A critical-thinking initiative.
Run by one person, for now.

Practical wisdom
for the digital age.

φρόνησις

/frόnisis/  ·  Ancient Greek

What Aristotle called practical wisdom: the ability to evaluate information and to be aware of biases or assumptions, including your own. Not just knowing what is true; knowing what to do about it.

Phronisis is a critical-thinking initiative translating principles from philosophy, logic, and psychology into practical tools for everyday life. It was founded in 2026 by G. Michalis Papadopoulos.

Three things are happening at the same time. We produce more information than any person can meaningfully process. Our societies are becoming more polarised and more susceptible to populist narratives. And AI is accelerating all of it, in ways we are only beginning to understand.

The resources to address this tend to be theory-heavy, time-intensive, and disconnected from the things people actually deal with day to day, to actually improve critical thinking skills.

Phronisis is built to fill that gap. The current output is The World in Arguments, a fortnightly podcast. A companion glossary of reasoning terms is live.

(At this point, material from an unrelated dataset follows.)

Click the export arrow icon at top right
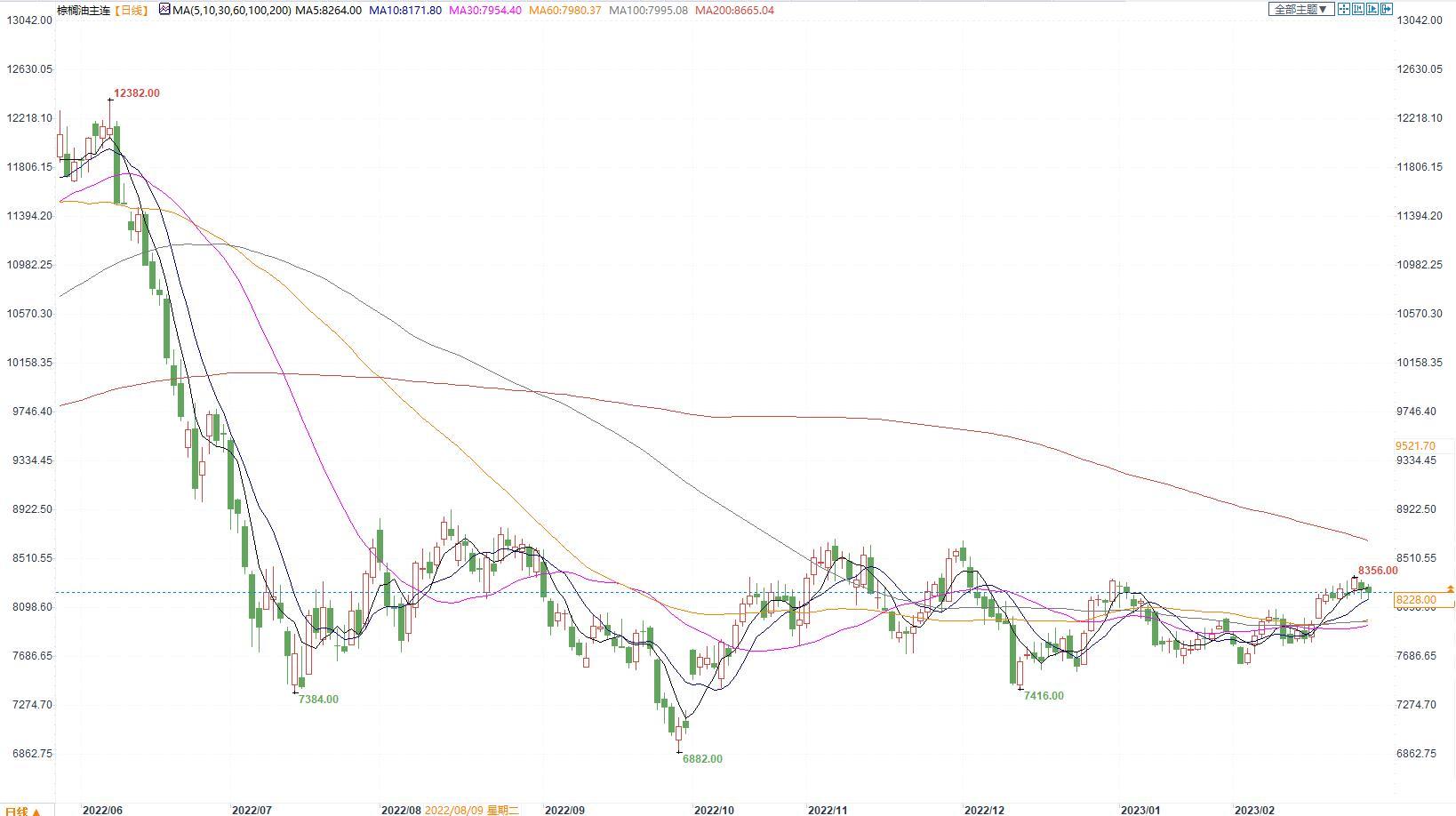(1387, 9)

G. Michalis Papadopoulos, founder of Phronisis GMP

G. Michalis
Papadopoulos

Founder  ·  Host  ·  Fellow Learner

I'm a marketer by background: five years across Vodafone, UBS, Mastercard, and EU institutions. My work has always been some version of the same thing; taking complex, messy problems and making them clear enough to act on.

Phronisis started as a personal frustration. Everything I found on critical thinking was either too academic, too slow, or completely disconnected from the things I actually dealt with. So I built what I couldn't find. As a fellow learner, not an expert. With one question in mind: can you make genuinely better thinking a daily habit?

I'm currently an EMMIE Erasmus Mundus scholar in Impact Entrepreneurship, based in Vilnius. I have a novel in progress, a piano I am slowly learning, and an open invitation to debate anything.

The podcast, The World in Arguments, is where the project started, and where it currently lives. Everything else on the roadmap is an attempt to extend the same idea beyond audio: short essays, written frameworks, and a small tool for actually working through an argument.